先ほどの声……いいや、あの斧の声は俺の心の声に応答してそう説明した。

まるでネメシスとの念話のように。

けれど、姿は見えない。

「高速の情報交換……さっき見えたのも、それか?」

『然り。我の持ちえる我の情報を、汝が許容できる形で伝えた』

早送りのダイジェストのようだったし、言葉などは聞こえず、映像のイメージが伝わっただけだ。

登場人物の殆どは、誰かさえも分からない。

見覚えのある【アルター】と肖像画が残っているアズライトのご先祖様、……それと俺だけが誰だか分かった形だ。

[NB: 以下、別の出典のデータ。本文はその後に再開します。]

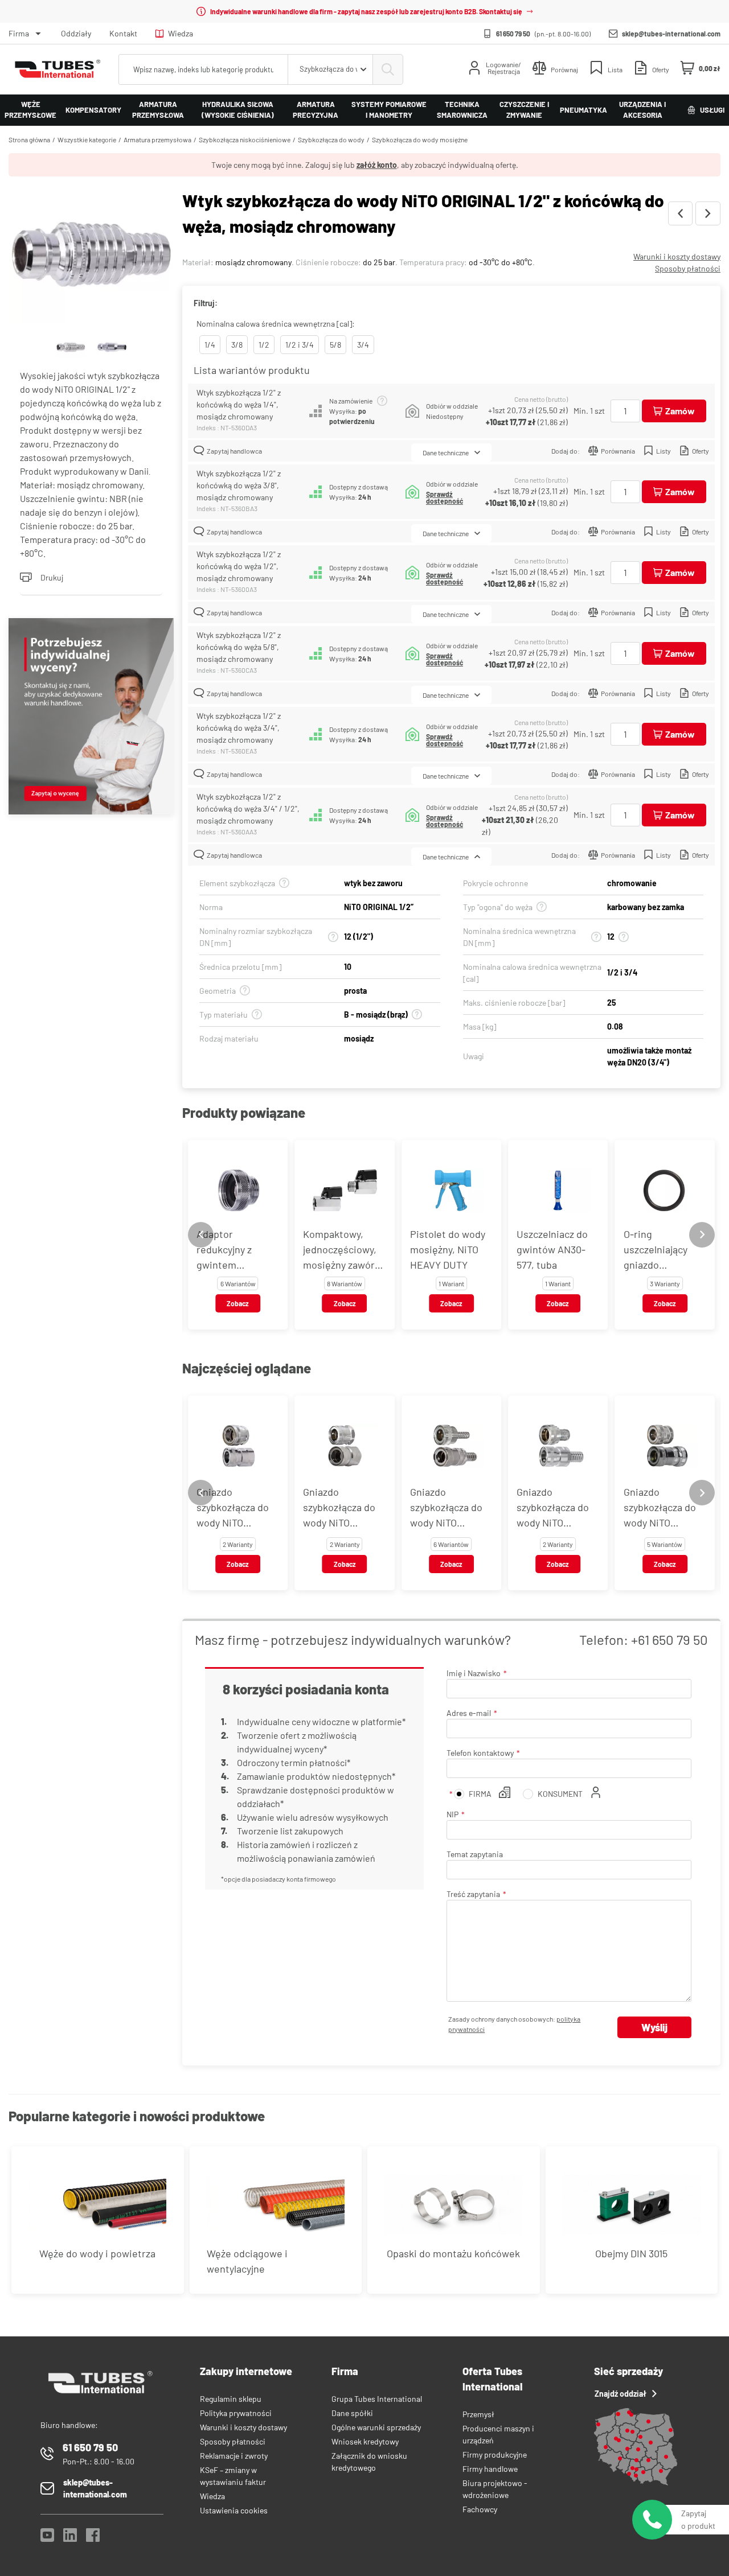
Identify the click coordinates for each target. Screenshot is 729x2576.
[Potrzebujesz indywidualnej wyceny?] (91, 717)
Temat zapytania (475, 1854)
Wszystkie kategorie (87, 139)
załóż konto (377, 165)
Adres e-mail (469, 1713)
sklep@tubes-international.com (671, 34)
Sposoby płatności (687, 268)
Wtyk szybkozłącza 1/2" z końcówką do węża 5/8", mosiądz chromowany (238, 647)
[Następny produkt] (707, 213)
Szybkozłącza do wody (331, 139)
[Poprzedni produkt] (680, 213)
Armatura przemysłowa (158, 110)
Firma (19, 33)
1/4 (209, 344)
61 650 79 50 (513, 34)
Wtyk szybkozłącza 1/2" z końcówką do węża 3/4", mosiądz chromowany (238, 727)
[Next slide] (702, 1235)
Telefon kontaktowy (480, 1753)
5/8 (335, 344)
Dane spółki (352, 2413)
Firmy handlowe (490, 2469)
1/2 (264, 344)
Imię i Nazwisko (474, 1673)
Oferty (700, 451)
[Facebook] (93, 2538)
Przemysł (478, 2414)
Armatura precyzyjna (315, 110)
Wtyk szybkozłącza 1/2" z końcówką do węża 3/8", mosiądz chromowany (238, 485)
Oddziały (76, 33)
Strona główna (29, 139)
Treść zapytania (473, 1894)
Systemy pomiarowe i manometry (389, 110)
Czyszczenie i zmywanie (524, 110)
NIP (452, 1814)
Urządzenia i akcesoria (642, 110)
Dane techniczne (446, 452)
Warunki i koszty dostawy (676, 256)
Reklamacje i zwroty (234, 2455)
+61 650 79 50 (669, 1639)
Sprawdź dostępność (444, 497)
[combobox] (330, 69)
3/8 (237, 344)
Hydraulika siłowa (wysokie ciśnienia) (238, 110)
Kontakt (123, 33)
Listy (663, 451)
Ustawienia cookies (234, 2510)
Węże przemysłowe (30, 110)
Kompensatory (93, 109)
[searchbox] (203, 69)
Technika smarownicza (462, 110)
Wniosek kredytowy (365, 2441)
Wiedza (180, 33)
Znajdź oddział (620, 2393)
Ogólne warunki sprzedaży (376, 2427)
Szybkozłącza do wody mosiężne (420, 139)
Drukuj (51, 577)
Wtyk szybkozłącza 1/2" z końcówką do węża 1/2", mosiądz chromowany (238, 566)
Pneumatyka (583, 109)
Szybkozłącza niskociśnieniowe (244, 139)
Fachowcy (479, 2509)
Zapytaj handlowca (234, 451)
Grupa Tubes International (376, 2399)
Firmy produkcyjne (494, 2454)
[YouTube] (47, 2538)
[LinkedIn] (70, 2538)
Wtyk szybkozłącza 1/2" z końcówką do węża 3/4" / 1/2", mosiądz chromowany (248, 808)
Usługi (712, 109)
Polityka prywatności (236, 2413)
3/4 (363, 344)
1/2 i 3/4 (299, 344)
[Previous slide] (201, 1235)
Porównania (618, 451)
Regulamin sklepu (230, 2399)
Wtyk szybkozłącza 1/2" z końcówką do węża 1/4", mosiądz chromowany (238, 404)
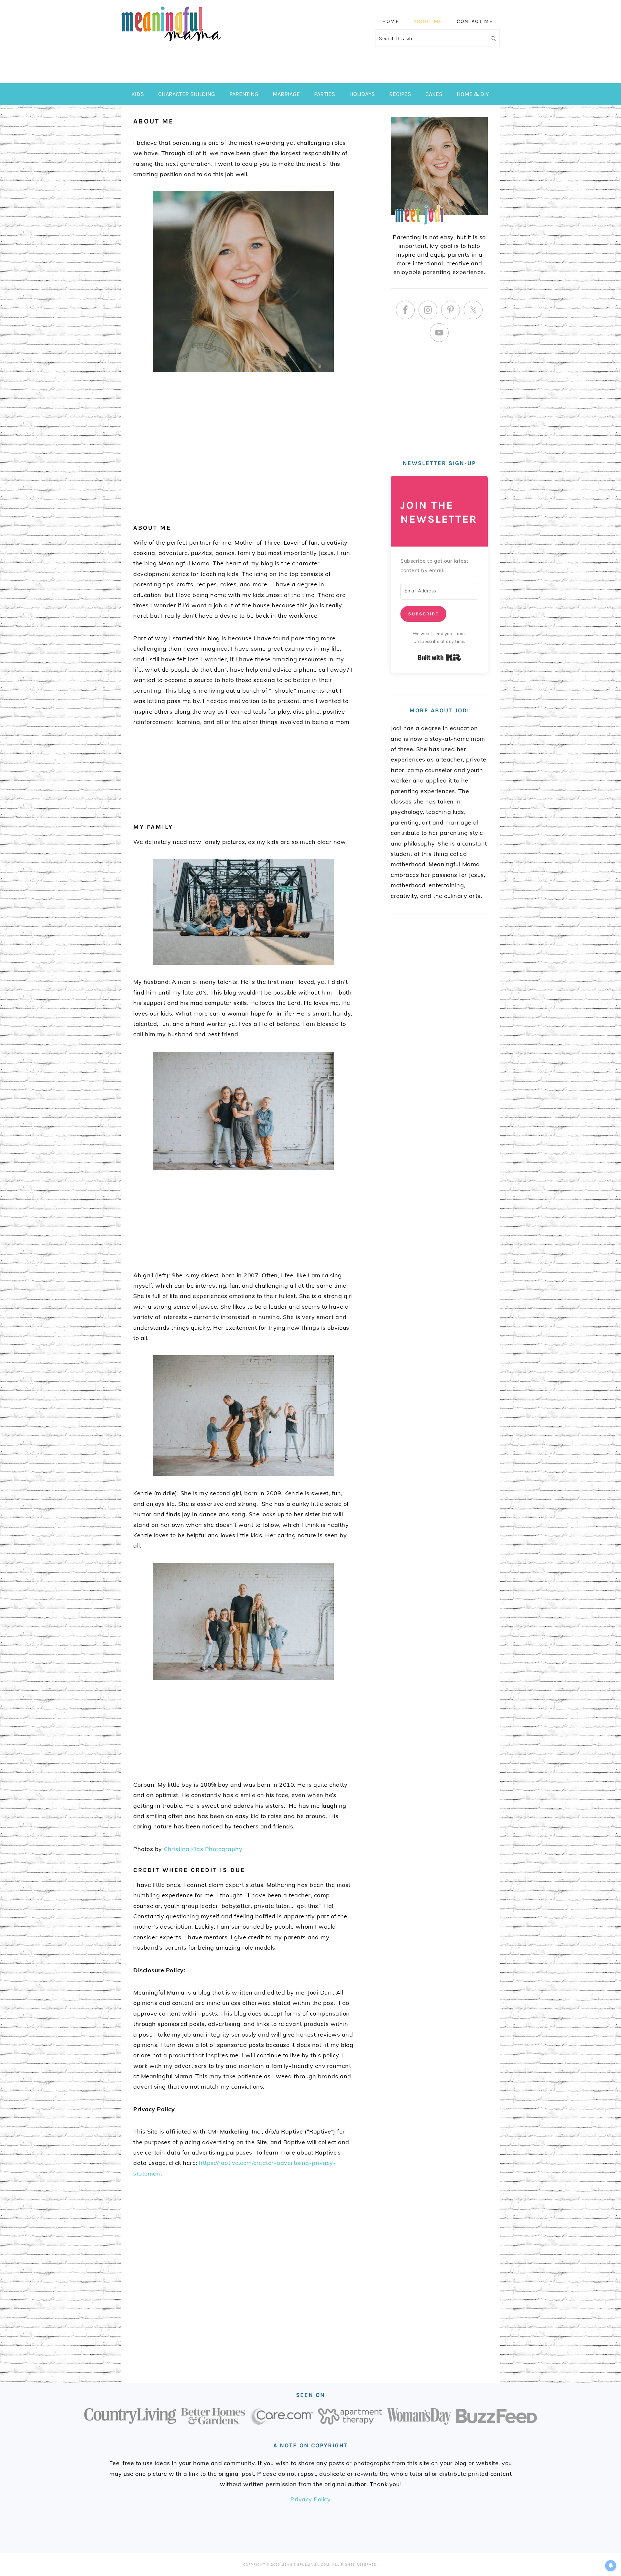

それでも、こいつがどのように時を経てきたのかは……理解できた。

……未完成だったために、そのようにしか過ごせなかったことは……理解できた。

『理解の後、問を繰り返す。汝、力を求めるか?』

斧は、再び同じ言葉を俺に投げかけた。

『我が力を得れば汝は傷を負う。我の力は諸刃であり、振るえば同じ力で傷つくだろう』

「お前……」

斧は、己の仕組みを俺に伝える。

その仕組みゆえに恨まれ続けても、折れず曲がらず、己の在り方を変えていない。

……愚直な奴だと、心から思う。

「先に、こっちから質問していいか?」

『許容する』

「……何で、今ここで聞いてきたんだ?」

俺がお前を手にしたときも、初めて振るったときも、レイレイさんの戦いのときも、何も言っては来なかっただろうに。

『理由は二つ。一つは、この空間の特異性ゆえ』

「ドリームランドの?」

『汝の記憶によれば、ここは意思ある者しか辿りつけぬ空間。我が身を縛る呪布も、我が身が纏う混濁の怨念も、この空間には存在しない。ゆえに、我が意思で動くことができる』

現実でこいつが何も言わなかったのは、あの膨大な怨念や布のためだったってことか。

……そして夢の中ではこいつの意思で動けるのならば、こいつが語り掛けてきたのも今が初めてではない。

あの夢こそが、俺への最初の呼びかけだったのだろう。

『二つ目の理由は、汝だからだ』

「俺だから?」

人であれば頷くような間の後、斧は言葉の続きを述べる。

『一度我を振るい、その身を砕かれた。夢を見て、我の生まれを知った。我が理由で、戦いに敗れた。それでもなお、汝は我を手放さぬ。それでもなお、汝は力を求めている。そのような者は決して多くはない。我が来歴を通して、三名のみ』

それはきっとあの王のような男と、怪物のような者。

そして、俺なのだろう。

『ゆえに、我は汝に再び問う。我が力が汝の身を砕くとしても、我が力を求めるか?』

その問いに対して俺は……。

「俺が身を砕いて引き出せるお前の力はどれくらいだ?」

一つの決定を前提とした問いで返した。

俺の問いに、斧は少しだけ沈黙して……。

『情報交換した汝の記憶に、我の回答と近しい言葉があった』

そして斧は、答えを返す。

『――あの【スラル】に勝てる可能性がある』

それは……かつてのネメシスの言葉と似ていた。

「――上等だ」

だからこそ……俺の返す言葉も一つだった。

力を求め、その力にも納得した。

二つに対し、この言葉のみが答えになる。

俺はリスクごと、こいつを背負い込むと決めた。

元より、【スラル】との戦闘でこいつを使うことも考えてはいた。

ただ、使えば手足がなくなるだろうし、それで神話級金属を砕けるかも分からなかった。

だが、勝てる可能性があるならば……それに賭ける。

「まだ約束の銘は思いついてないけど、いいのか?」

今朝約束した銘だが、流石にまだ思いついていない。

『それはいずれ、現実の我が解き放たれし時に……』

「そうか。じゃあ、良い名前を考えておくよ」

『期待する』

やがて、モノクロだった世界が色づいて――。

――世界が動き出した瞬間に、俺の眼前で【スラル】が刃を振り下ろしていた。